Exercise requirements: Copy out the listing below line for line, leaving out the pictures.

Extracted data:
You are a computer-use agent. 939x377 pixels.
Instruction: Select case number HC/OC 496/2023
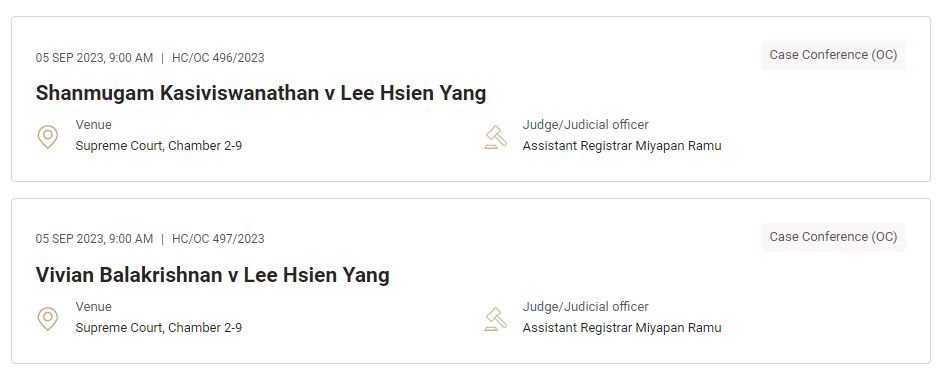(218, 58)
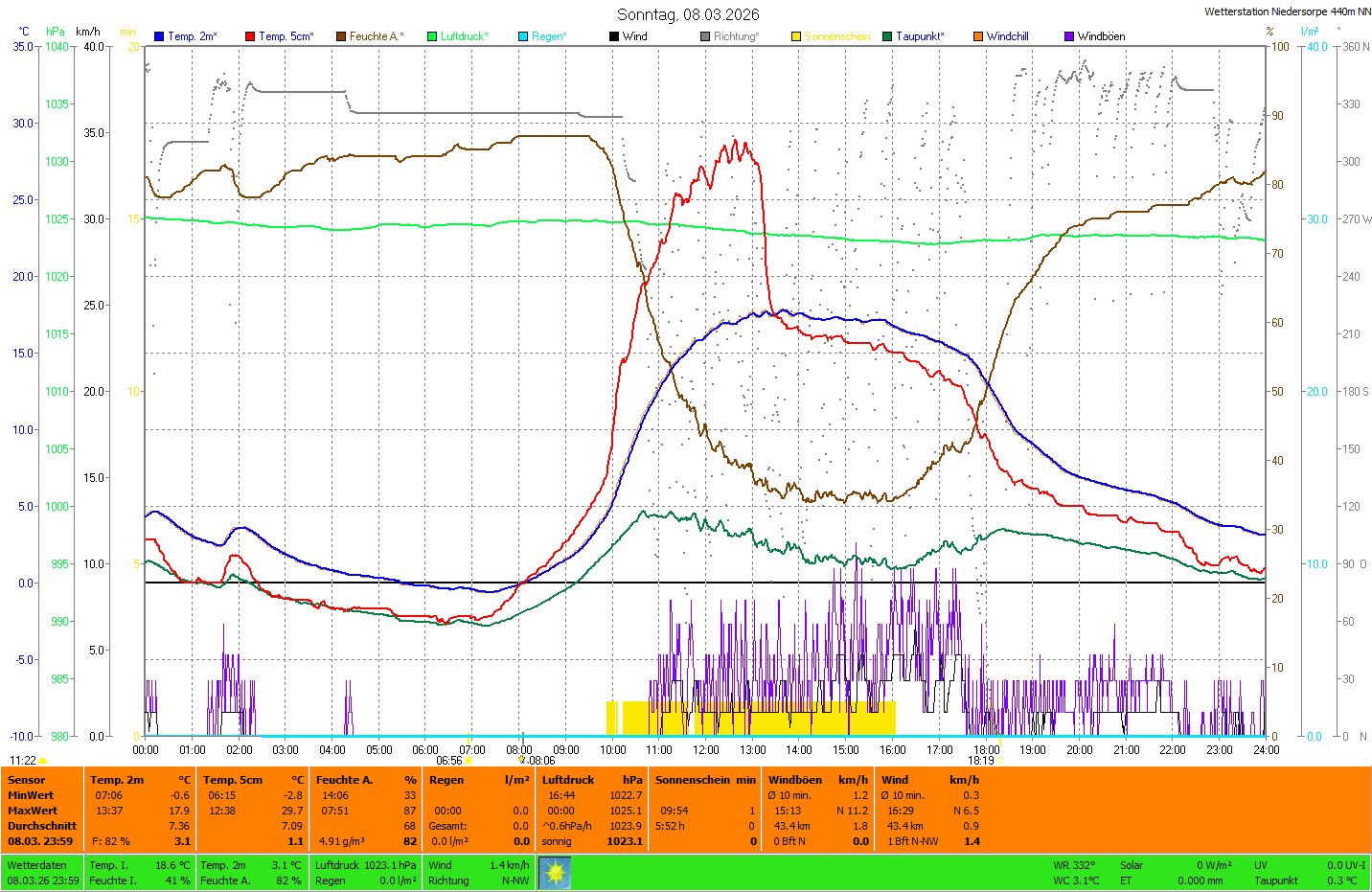Click the blue Temp. 2m legend square

click(x=159, y=36)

Output for this exercise:
You are a computer-use agent. 939x377 pixels.
Instruction: Select case number HC/OC 496/2023
(218, 58)
Click the blue Temp. 2m legend square

click(x=159, y=36)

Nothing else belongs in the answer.